Input Specification

As it was mentioned in Shell Command Tasks, the user can customize the input and output for the ShellCommandTask. In this section, more examples of the input specification will be provided.

Let’s start from the previous example:

bet_input_spec = SpecInfo(
    name="Input",
    fields=[
    ( "in_file", File,
      { "help_string": "input file ...",
        "position": 1,
        "mandatory": True } ),
    ( "out_file", str,
      { "help_string": "name of output ...",
        "position": 2,
        "output_file_template":
                          "{in_file}_br" } ),
    ( "mask", bool,
      { "help_string": "create binary mask",
        "argstr": "-m", } ) ],
    bases=(ShellSpec,) )

ShellCommandTask(executable="bet",
                 input_spec=bet_input_spec)

In order to create an input specification, a new SpecInfo object has to be created. The field name specifies the type of the spec and it should be always “Input” for the input specification. The field bases specifies the “base specification” you want to use (can think about it as a parent class) and it will usually contains ShellSpec only, unless you want to build on top of your other specification (this will not be cover in this section). The part that should be always customised is the fields part. Each element of the fields is a separate input field that is added to the specification. In this example, three-elements tuples - with name, type and dictionary with additional information - are used. But this is only one of the supported syntax, more options will be described below.

Adding a New Field to the Spec

Pydra uses attr classes to represent the input specification, and the full syntax for each field is:

field1 = ("field1_name", attr.ib(type=<'field1_type'>, metadata=<'dictionary with metadata'>)

However, we allow for shorter syntax, that does not include attr.ib:

  • providing only name and the type

field1 = ("field1_name", <'field1_type'>)
  • providing name, type and metadata (as in the example above)

field1 = ("field1_name", <'field1_type'>, <'dictionary with metadata'>))
  • providing name, type and default value

field1 = ("field1_name", <'field1_type'>, <'default value'>)
  • providing name, type, default value and metadata

field1 = ("field1_name", <'field1_type'>, <'default value', <'dictionary with metadata'>))

Each of the shorter versions will be converted to the (name, attr.ib(…).

Types

Type can be provided as a simple python type (e.g. str, int, float, etc.) or can be more complex by using typing.List, typing.Dict and typing.Union.

There are also special types provided by Pydra:

  • File and Directory - should be used in input_spec if the field is an existing file or directory. Pydra checks if the file or directory exists, and returns an error if it doesn’t exist.
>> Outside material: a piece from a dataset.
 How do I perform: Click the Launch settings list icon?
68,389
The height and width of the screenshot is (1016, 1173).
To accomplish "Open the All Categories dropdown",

  • MultiInputObj - a special type that takes a any value and if the value is not a list it converts value to a 1-element list (it could be used together with MultiOutputObj in the output_spec to reverse the conversion of the output values).

Metadata

In the example we used multiple keys in the metadata dictionary including help_string, position, etc. In this section all allowed key will be described:

help_string (str, mandatory):

A short description of the input field.

mandatory (bool, default: False):

If True user has to provide a value for the field.

sep (str):

A separator if a list is provided as a value.

argstr (str):

A flag or string that is used in the command before the value, e.g. -v or -v {inp_field}, but it could be and empty string, “”. If are used, e.g. -v…, the flag is used before every element if a list is provided as a value. If no argstr is used the field is not part of the command.

position (int):

Position of the field in the command, could be nonnegative or negative integer. If nothing is provided the field will be inserted between all fields with nonnegative positions and fields with negative positions.

allowed_values (list):

List of allowed values for the field.

requires (list):

List of field names that are required together with the field.

xor (list):

List of field names that are mutually exclusive with the field.

copyfile (bool, default: False):

If True, a hard link is created for the input file in the output directory. If hard link not possible, the file is copied to the output directory.

container_path (bool, default: False, only for ContainerTask):

If True a path will be consider as a path inside the container (and not as a local path).

output_file_template (str):

If provided, the field is treated also as an output field and it is added to the output spec. The template can use other fields, e.g. {file1}. Used in order to create an output specification.

output_field_name (str, used together with output_file_template)

If provided the field is added to the output spec with changed name. Used in order to create an output specification.

keep_extension (bool, default: True):

A flag that specifies if the file extension should be removed from the field value. Used in order to create an output specification.

readonly (bool, default: False):

If True the input field can’t be provided by the user but it aggregates other input fields (for example the fields with argstr: -o {fldA} {fldB}).

formatter (function):

If provided the argstr of the field is created using the function. This function can for example be used to combine several inputs into one command argument. The function can take field (this input field will be passed to the function), inputs (entire inputs will be passed) or any input field name (a specific input field will be sent).

Validators

Pydra allows for using simple validator for types and allowev_values. The validators are disabled by default, but can be enabled by calling pydra.set_input_validator(flag=True).